__Page text__
┌────────

This is actually my first time programming in C++, and I don't have much other programming experience to speak of (2 years of college in C and Java). Although what I have is functional, I'm also aware it's complex, and I'm wondering if there is a more efficient way to achieve the same results?
This is what I have currently. Before I run the string through numWords(), I run it through a trim function that removes leading whitespace, then check that there are still characters remaining.
int numWords(string str) {
int count = 1;
for (int i = 0; i < str.size(); i++) {
if (str[i] == ' ' || str[i] == '\t' || str[i] == '\n') {
bool repeat = true;
int j = 1;
while (j < (str.size() - i) && repeat) {
if (str[i + j] != ' ' && str[i + j] != '\t' && str[i + j] != '\n') {
repeat = false;
i = i + j;
count++;
}
else
j++;
}
}
}
return count;
}
Also, I wrote mine to take a string argument, but most of the examples I've seen used (char* str) instead, which I wasn't sure how to use with my input string.
You don't need all those stringstreams to count word boundary
#include <string>
#include <cctype>
int numWords(std::string str)
{
bool space = true; // not in word
int count = 0;
for(auto c:str){
if(std::isspace(c))space=true;
else{
if(space)++count;
space=false;
}
}
return count;
}
One solution is to utilize std::istringstream to count the number of words and to skip over spaces automatically.
#include <sstream>
#include <string>
#include <iostream>
int numWords(std::string str)
{
int count = 0;
std::istringstream strm(str);
std::string word;
while (strm >> word)
++count;
return count;
}
int main()
{
std::cout << numWords(" This is a test ");
}
Output:
4
Albeit as mentioned std::istringstream is more "heavier" in terms of performance than writing your own loop.
Sam's comment made me write a function that does not allocate strings for words. But just creates string_views on the input string.
#include <cassert>
#include <cctype>
#include <vector>
#include <string_view>
#include <iostream>
std::vector<std::string_view> get_words(const std::string& input)
{
std::vector<std::string_view> words;
// the first word begins at an alpha character
auto begin_of_word = std::find_if(input.begin(), input.end(), [](const char c) { return std::isalpha(c); });
auto end_of_word = input.begin();
auto end_of_input = input.end();
// parse the whole string
while (end_of_word != end_of_input)
{
// as long as you see text characters move end_of_word one back
while ((end_of_word != end_of_input) && std::isalpha(*end_of_word)) end_of_word++;
// create a string view from begin of word to end of word.
// no new string memory will be allocated
// std::vector will do some dynamic memory allocation to store string_view (metadata of word positions)
words.emplace_back(begin_of_word, end_of_word);
// then skip all non readable characters.

└────────

__What to work on__
1. Rewrite the paragraph of the word-counting thread that begins "This is actually my first time" more briefly, keeping its main facts.
2. From the word-counting thread, copy out the passage starting with "This is what" and going on through "still characters remaining.".

__Data block__
┌────────

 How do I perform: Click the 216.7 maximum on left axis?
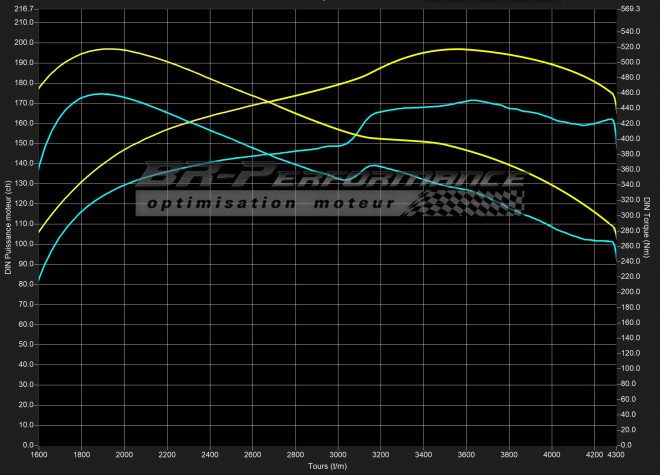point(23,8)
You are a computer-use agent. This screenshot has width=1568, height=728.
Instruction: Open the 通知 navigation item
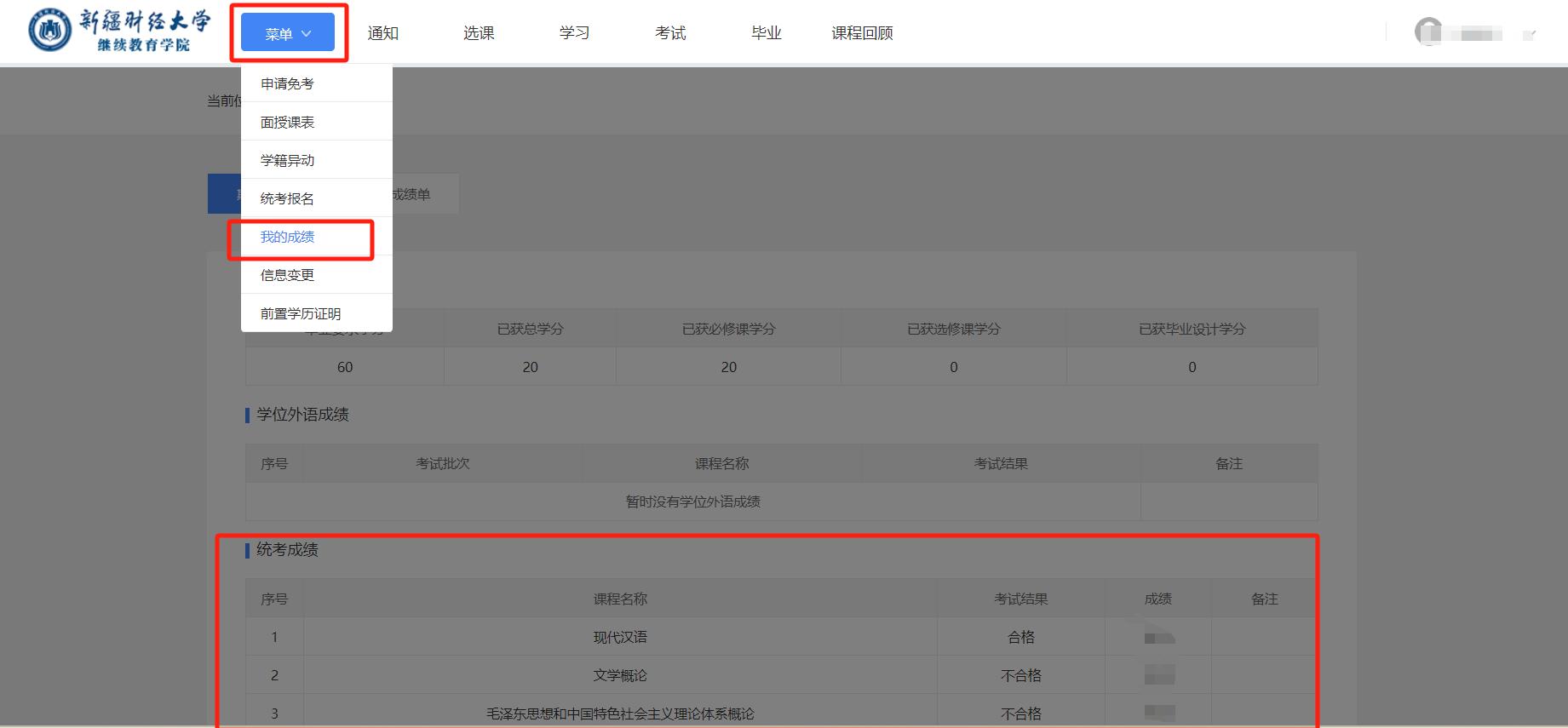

└────────

__Answers per task__
1. The writer is programming in C++ for the first time, with little other experience beyond two years of college in C and Java. Their code works but is complex, and they ask whether a more efficient way exists to get the same results.

2.
This is what I have currently. Before I run the string through numWords(), I run it through a trim function that removes leading whitespace, then check that there are still characters remaining.